Tehran last week reacted to Washington’s moves by announcing the suspension of some commitments under the deal, which was designed to curb Iran’s nuclear activities in exchange for the lifting of economic sanctions.

Zarif told Kono that Iran remains committed to the deal and sought international support to maintain the accord, but added “(We) will certainly defend ourselves and respond to any threat against our national security.”

Kono also expressed his concern to Zarif about the situation and promised to “spare no efforts to ease tensions and try to resolve outstanding issues.”
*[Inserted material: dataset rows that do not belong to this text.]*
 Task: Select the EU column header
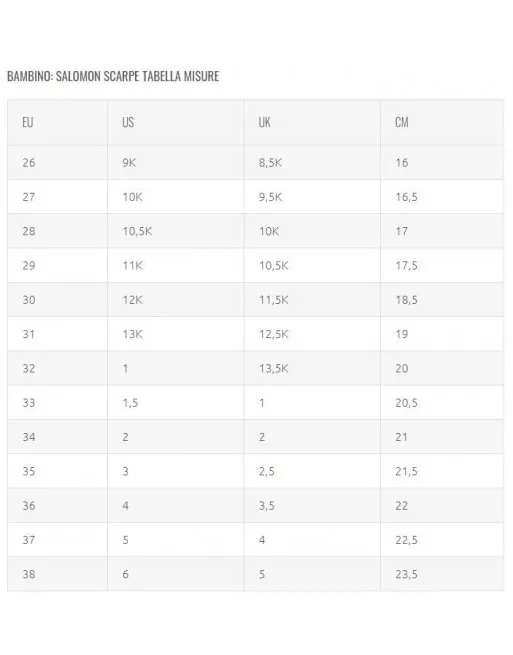click(x=58, y=122)
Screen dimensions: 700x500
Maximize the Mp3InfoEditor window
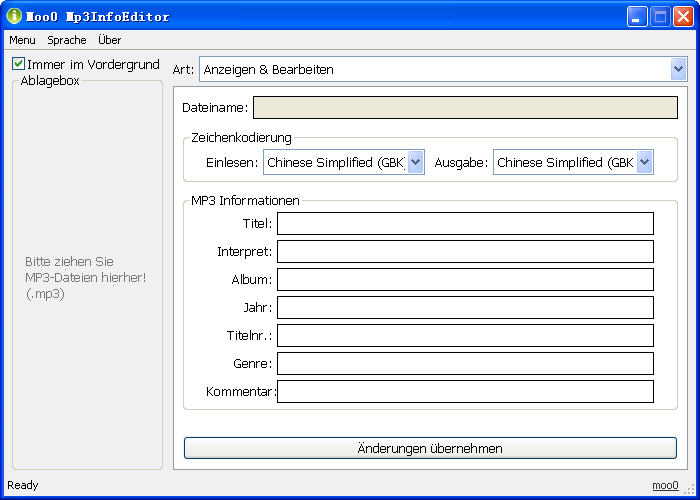660,16
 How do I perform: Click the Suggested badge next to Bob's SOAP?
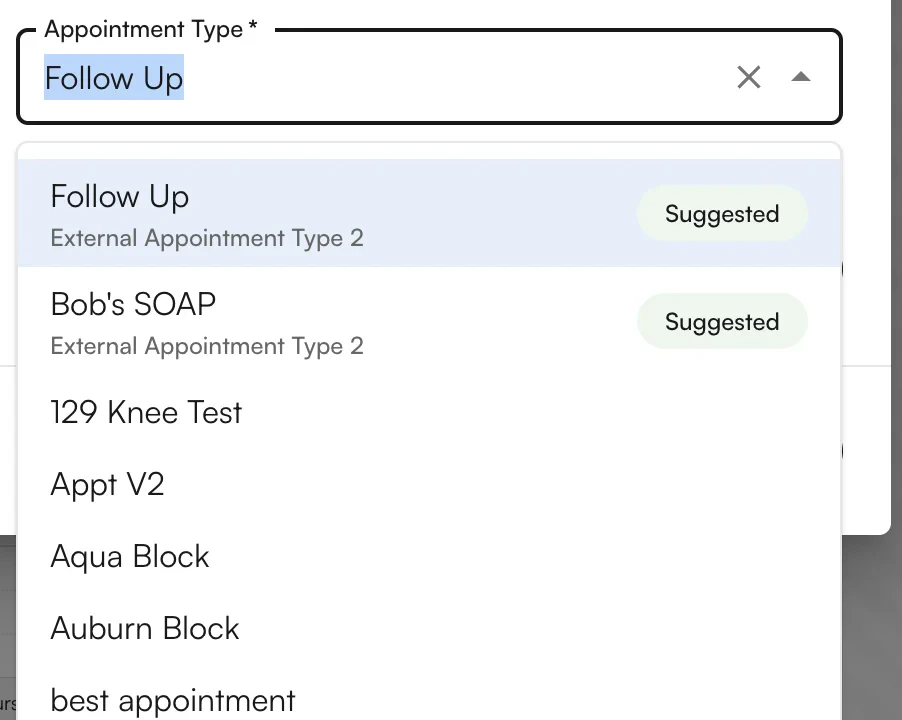click(x=722, y=321)
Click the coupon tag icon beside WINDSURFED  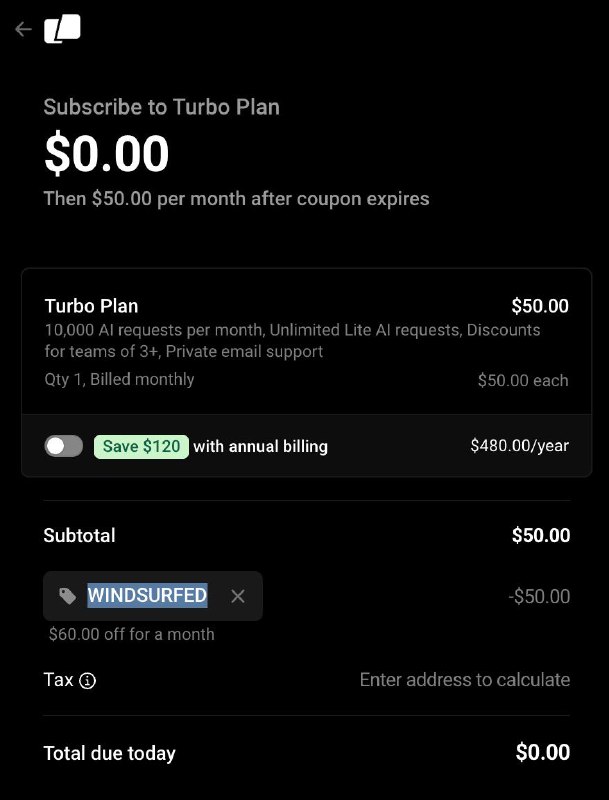pos(66,596)
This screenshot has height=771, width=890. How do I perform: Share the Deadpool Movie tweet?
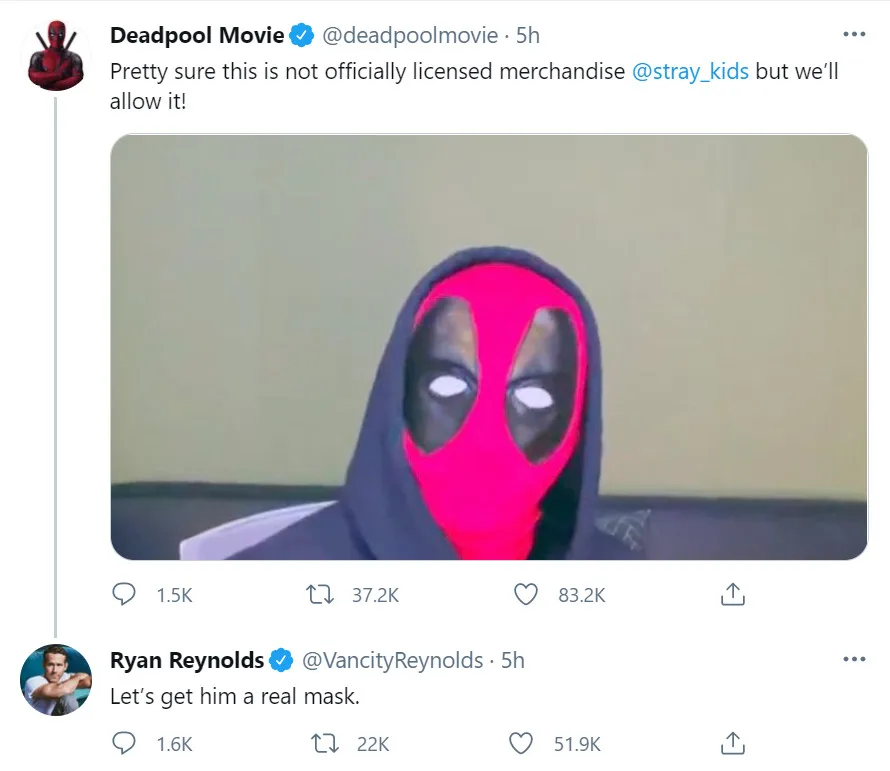[x=732, y=595]
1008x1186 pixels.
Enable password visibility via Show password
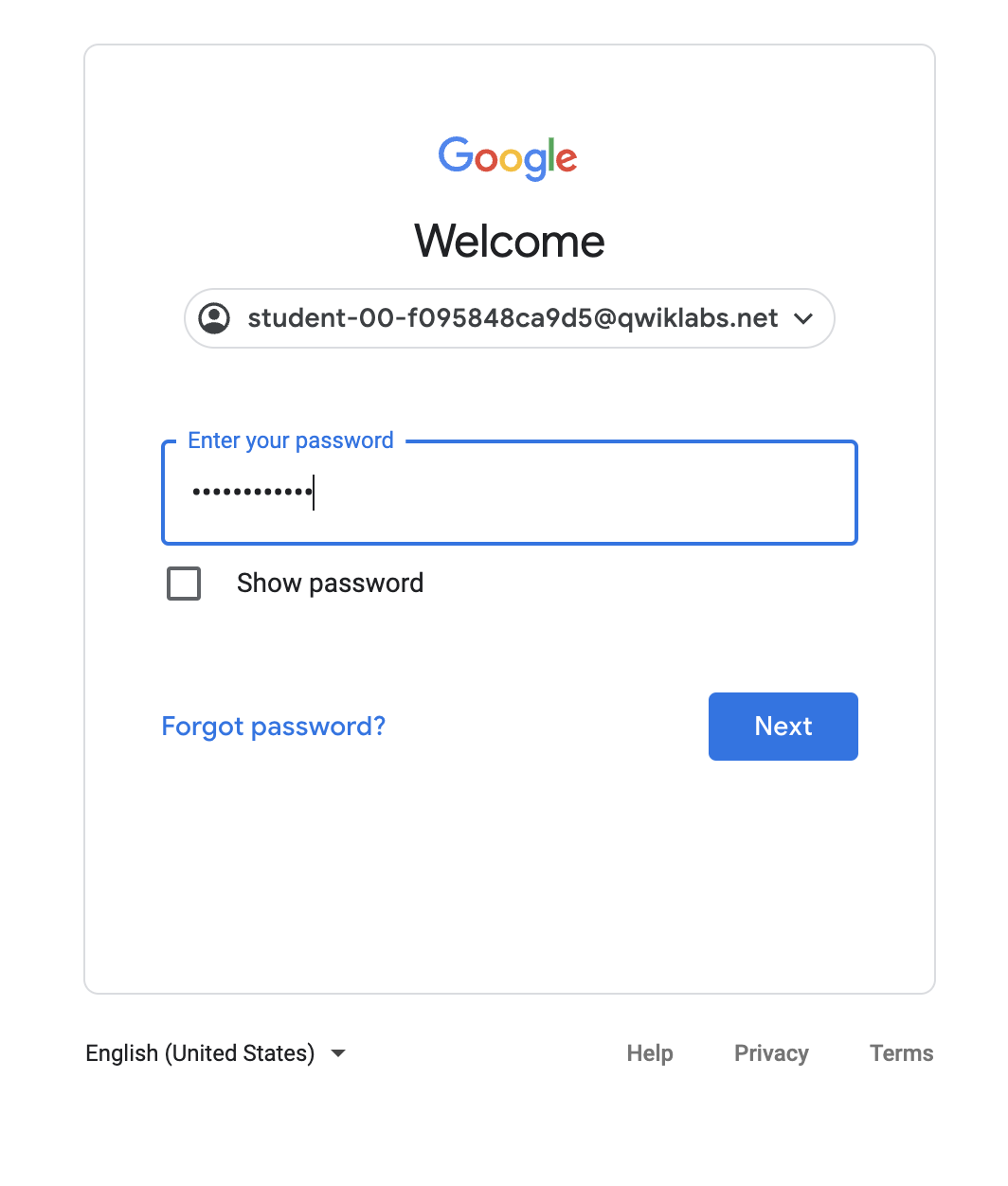[183, 584]
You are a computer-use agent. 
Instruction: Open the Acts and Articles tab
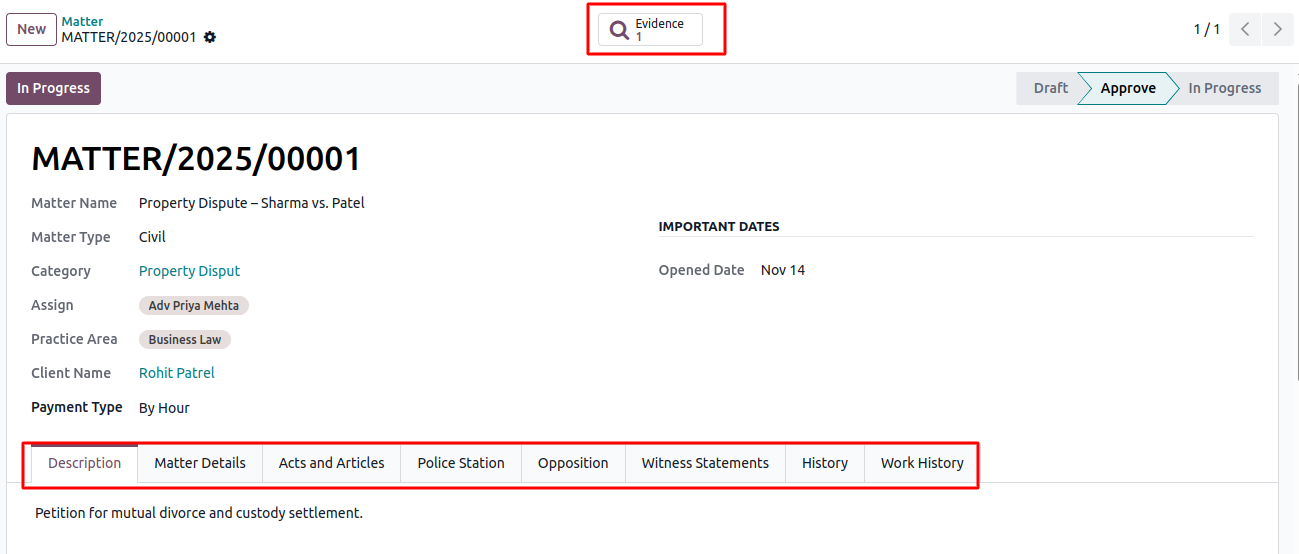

The two agreed on the importance of maintaining the nuclear deal, with Kono saying, “It is essential to maintain this scheme, not only for our bilateral relations but also for the international nonproliferation regime and peace and stability in the Middle East.”

According to the Foreign Ministry, Abe also expressed hope that Iran will keep its commitments under the deal.

On May 8, Iran announced it plans to keep more enriched uranium than allowed under the nuclear deal initially sealed with the United States, France, the U.K, Germany, Russia and China. Tehran has set a 60-day deadline to negotiate new terms.

Tension has also grown with Washington sending an aircraft carrier strike group to the Persian Gulf.

For energy-scarce Japan, Iran has been a source of oil imports, but this month the United States ended waivers granted to Japan and other buyers in a bid to choke off Tehran’s oil revenue.